■ **CYTOWANY TEKST**:
———
A że koleś z Omegi zareagował niewspółmiernie do sytuacji nie ulega wątpliwości.
Jak oglądam takie pokazy to żałuję że zlikwidowali karty rowerowe, przynajmniej była jakaś minimalna weryfikacja... a tak na drogach jeżdżą tacy pacjenci dla którch jedynym rowerem na jaki powinni być dopuszczeni jest stacjonarka na siłowni...
Viti --> ja nie tłumaczę gościa z omegi bo zachował się karygodnie, tak samo tłuczek na dwóch kolach nie ma nic na obronę swojej reakcji, wykazał się całkowitym brakiem znajomości zasad ruchu drogowego, co więcej zrobił to z manierą "tu moja lordowska mość swe cztery litery przemieszcza na bicyklu, a tu mi jakiś plebs drogę zjeżdża"...
Faktem jest, ze rowerzysta to kretyn jadący na zasadzie, podnoszę reke i jade w sina dal, najlepiej do nieba.
———
■ **Wiersze o położeniu celów**:
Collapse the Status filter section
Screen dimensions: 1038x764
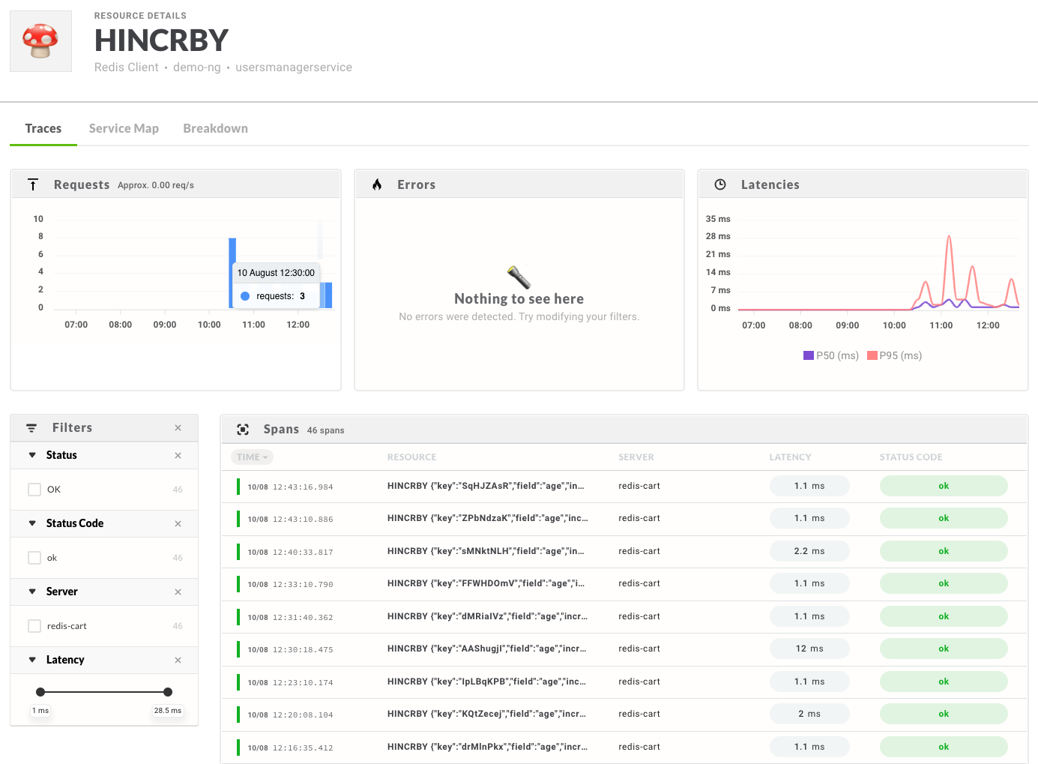[x=31, y=455]
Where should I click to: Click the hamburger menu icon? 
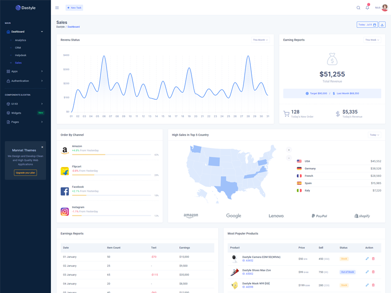click(x=57, y=8)
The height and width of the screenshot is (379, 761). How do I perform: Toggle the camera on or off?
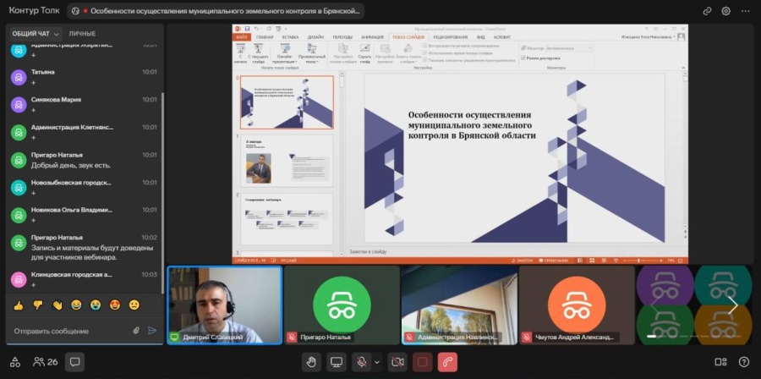[397, 362]
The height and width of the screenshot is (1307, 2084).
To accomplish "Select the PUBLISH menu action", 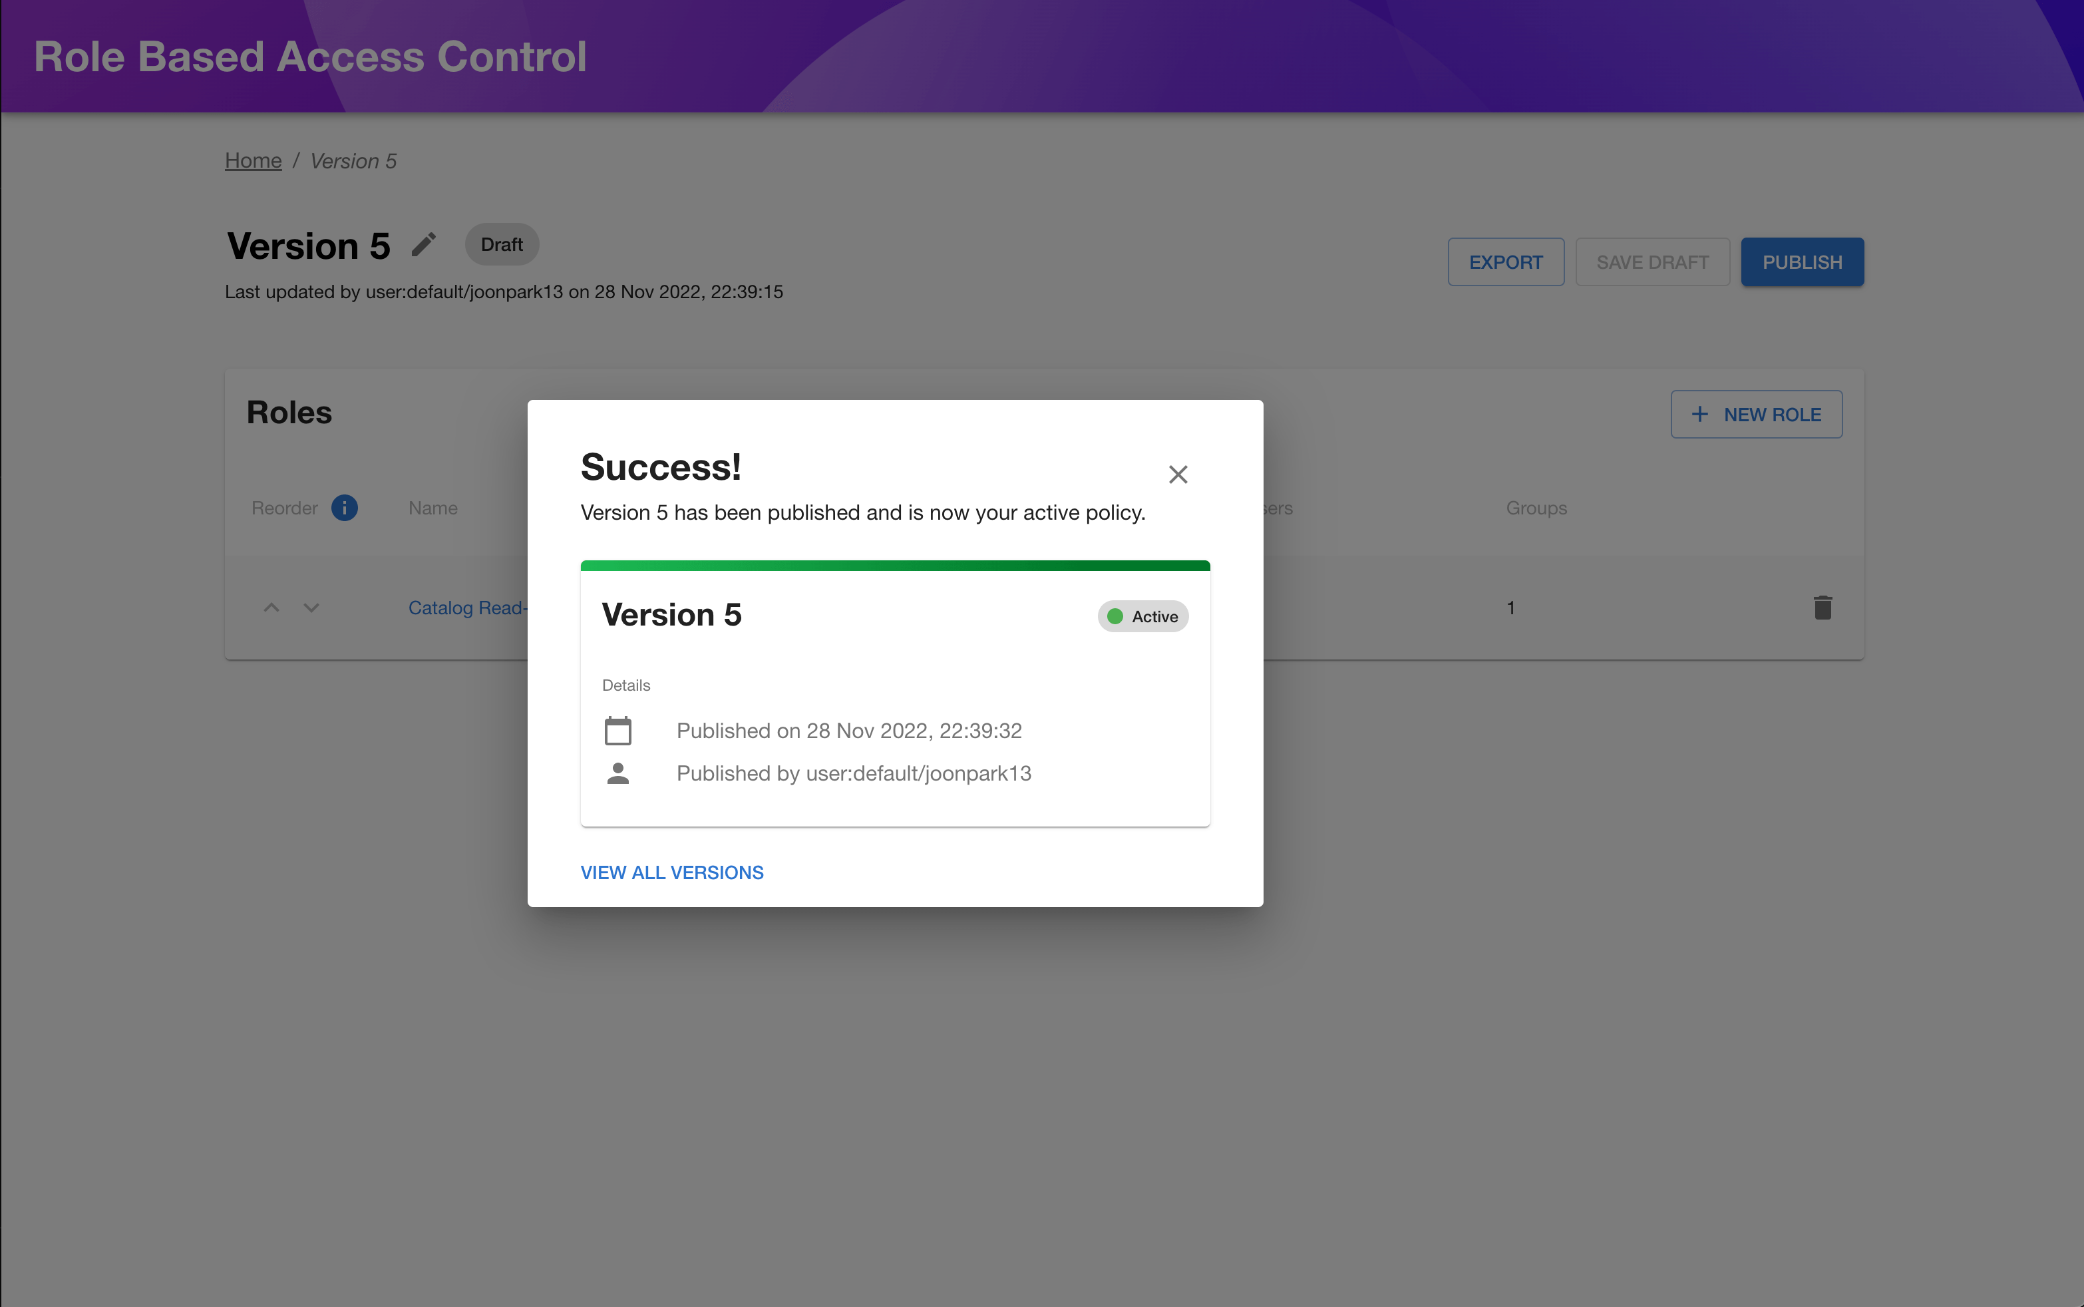I will click(1801, 260).
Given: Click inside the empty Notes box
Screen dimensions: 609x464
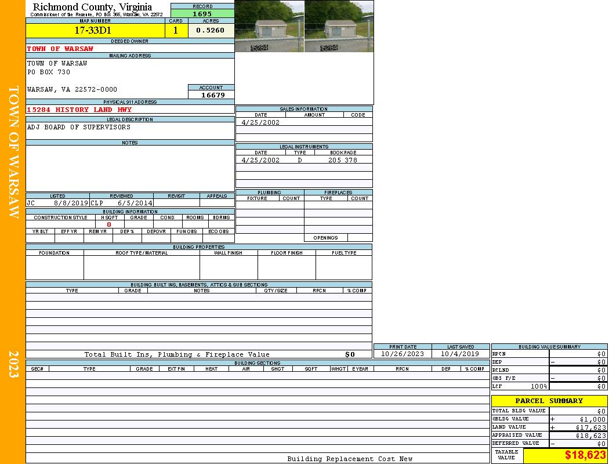Looking at the screenshot, I should click(129, 168).
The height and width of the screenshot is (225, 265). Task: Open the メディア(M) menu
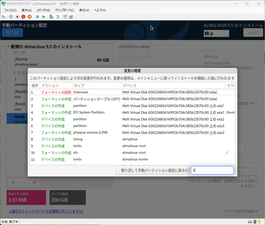[43, 10]
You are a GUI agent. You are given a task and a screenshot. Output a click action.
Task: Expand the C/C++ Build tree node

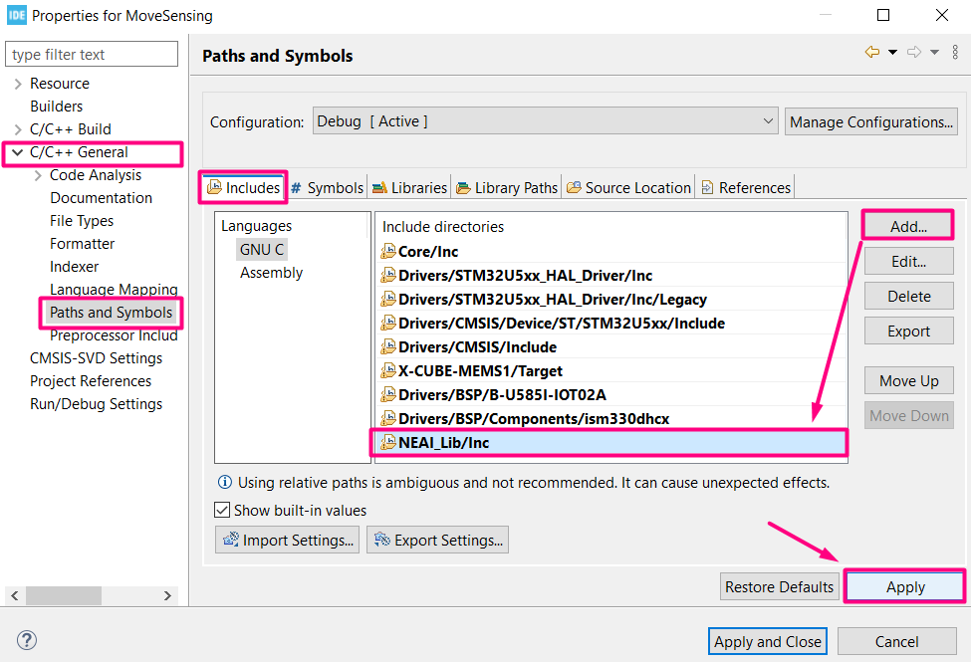point(18,129)
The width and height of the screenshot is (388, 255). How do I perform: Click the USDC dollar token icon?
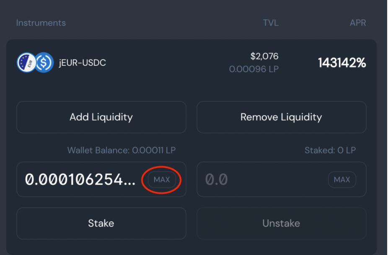(x=44, y=63)
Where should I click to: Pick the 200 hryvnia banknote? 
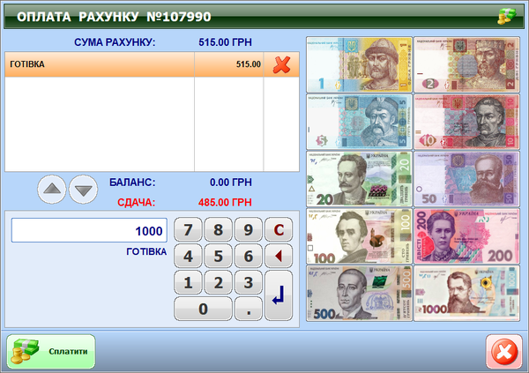(x=466, y=235)
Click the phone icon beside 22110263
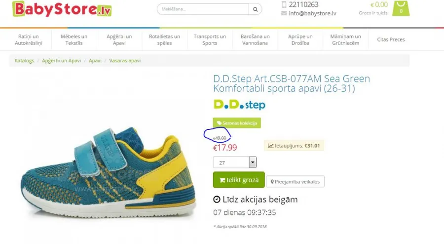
———
■ **ZADANIA DO WYKONANIA**:
(1) Czego żałuje autor komentarza o rowerzyście i kierowcy omegi, gdy ogląda takie pokazy?
(2) Przepisz bez zmian fragment komentarza o rowerzyście, wszystko od „A że koleś z” aż do „stacjonarka na siłowni...”.
(3) Proszę dopisać dalszy ciąg komentarza o rowerzyście i kierowcy omegi, zaczynając po jego ostatnim zdaniu.

■ **ODPOWIEDZI DO ZADAŃ**:
(1) Tego, że zlikwidowano karty rowerowe.

(2)
A że koleś z Omegi zareagował niewspółmiernie do sytuacji nie ulega wątpliwości.
Jak oglądam takie pokazy to żałuję że zlikwidowali karty rowerowe, przynajmniej była jakaś minimalna weryfikacja... a tak na drogach jeżdżą tacy pacjenci dla którch jedynym rowerem na jaki powinni być dopuszczeni jest stacjonarka na siłowni...

(3)
Kierowca samochodu nie miał szans zareagować na taki kretynizm. Jakby jakiś rowerzysta wyjechalby mi w takiej sytuacji pod kola obilbym idoicie morde
Bo to nie jest takie proste jak się wydaje. Potracisz, zabijesz/okaleczysz będziesz miał sad na glowie.
Pomyslec, ze można trafic na takiego ciola z kamera na drodza, a sam ostatnio jednego rowerzyste ojebalem jak zarysowal mi lusterko pchając się na pole position na swiatlach. Po co się pchal na PP? Żeby przycisnąć 20km/h i zablokować caly pas:)
Rowery na ulicy to pomyłka godna Protasiuka:)
Dlatego jak jest chodnik a ludzie nie idą to się po nim jeździ.
Dlatego jak jest chodnik a ludzie nie idą to się po nim jeździ.
Po czym sie dostaje mandat.
Kharman -> Nie tłumaczysz ale cała winę zwalasz na rowerzystę a prawda jest taka, że nie masz prawa kogoś bić bo Cię sprowokował.
Całkiem niedawno na którymś portalu był artykuł i dyskusja o nasileniu się przemocy drogowej. To było przy okazji któregoś ze zdarzeń z kierowca BMW.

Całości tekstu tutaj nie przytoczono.